Enabling Efficient, Reliable Real-World Reinforcement Learning with Approximate Physics-Based Models
This addresses the challenge of data inefficiency and unreliability in real-world reinforcement learning for robotics, representing a strong incremental improvement over existing methods.
The paper tackles the problem of inefficient and unreliable policy optimization for robot learning with real-world data by introducing a policy gradient framework that leverages approximate physics-based models, enabling precise control policies with only minutes of real-world data, as demonstrated in hardware experiments with a small car and quadruped.
We focus on developing efficient and reliable policy optimization strategies for robot learning with real-world data. In recent years, policy gradient methods have emerged as a promising paradigm for training control policies in simulation. However, these approaches often remain too data inefficient or unreliable to train on real robotic hardware. In this paper we introduce a novel policy gradient-based policy optimization framework which systematically leverages a (possibly highly simplified) first-principles model and enables learning precise control policies with limited amounts of real-world data.
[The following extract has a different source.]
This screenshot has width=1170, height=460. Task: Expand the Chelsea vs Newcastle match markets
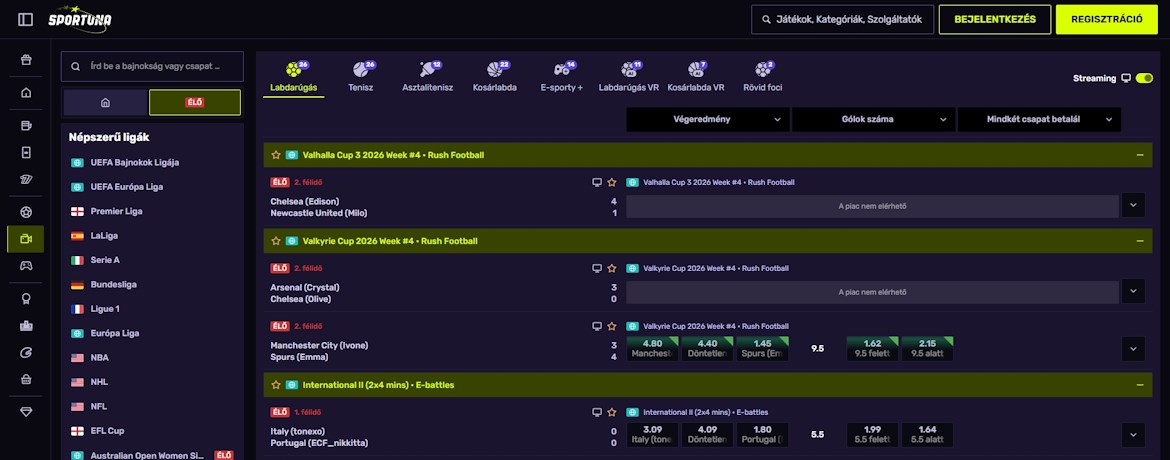tap(1132, 206)
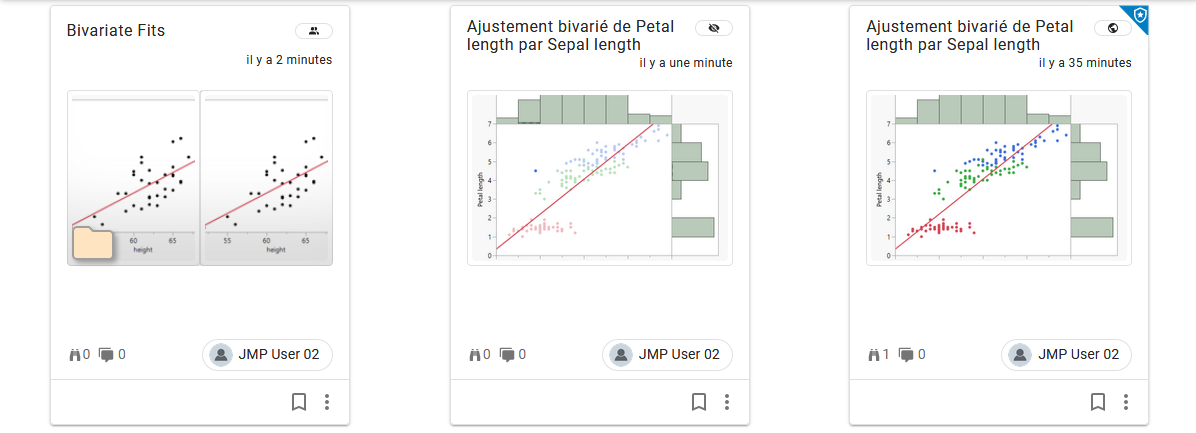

Our approach $1)$ uses the derivatives of the model to produce sample-efficient estimates of the policy gradient and $2)$ uses the model to design a low-level tracking controller, which is embedded in the policy class. Theoretical analysis provides insight into how the presence of this feedback controller overcomes key limitations of stand-alone policy gradient methods, while hardware experiments with a small car and quadruped demonstrate that our approach can learn precise control strategies reliably and with only minutes of real-world data.